Begin Data section

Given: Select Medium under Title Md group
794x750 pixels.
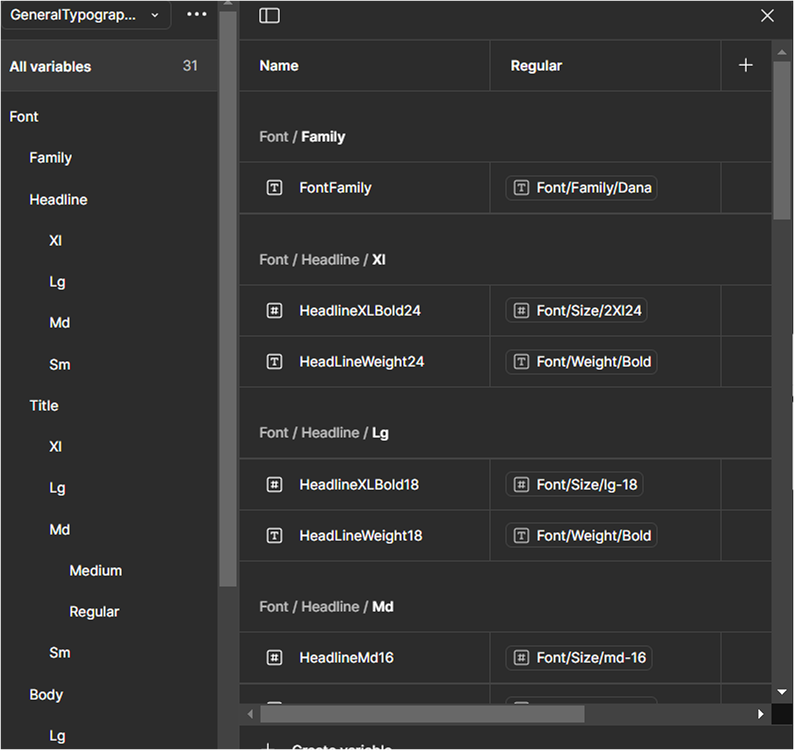Looking at the screenshot, I should tap(95, 571).
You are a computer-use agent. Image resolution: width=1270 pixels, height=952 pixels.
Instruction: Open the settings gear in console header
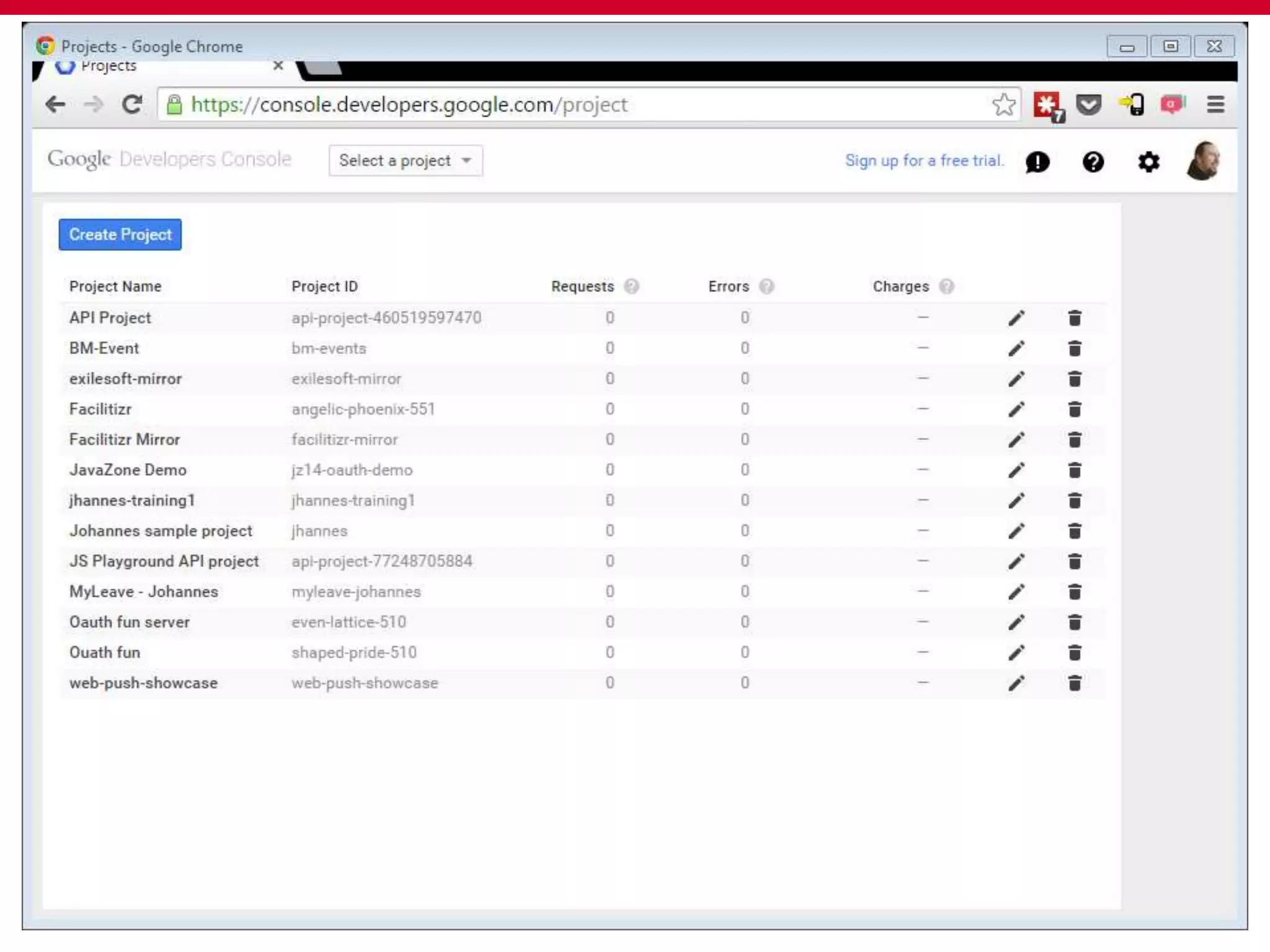[1148, 162]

End Data section

- _Given request_
Reproduce every line of the entries above verbatim, omitting the pictures.

- _Problem solution_
Given: Select Medium under Title Md group
794x750 pixels.
Looking at the screenshot, I should tap(95, 571).
You are a computer-use agent. Image resolution: width=1270 pixels, height=952 pixels.
Instruction: Open the settings gear in console header
[1148, 162]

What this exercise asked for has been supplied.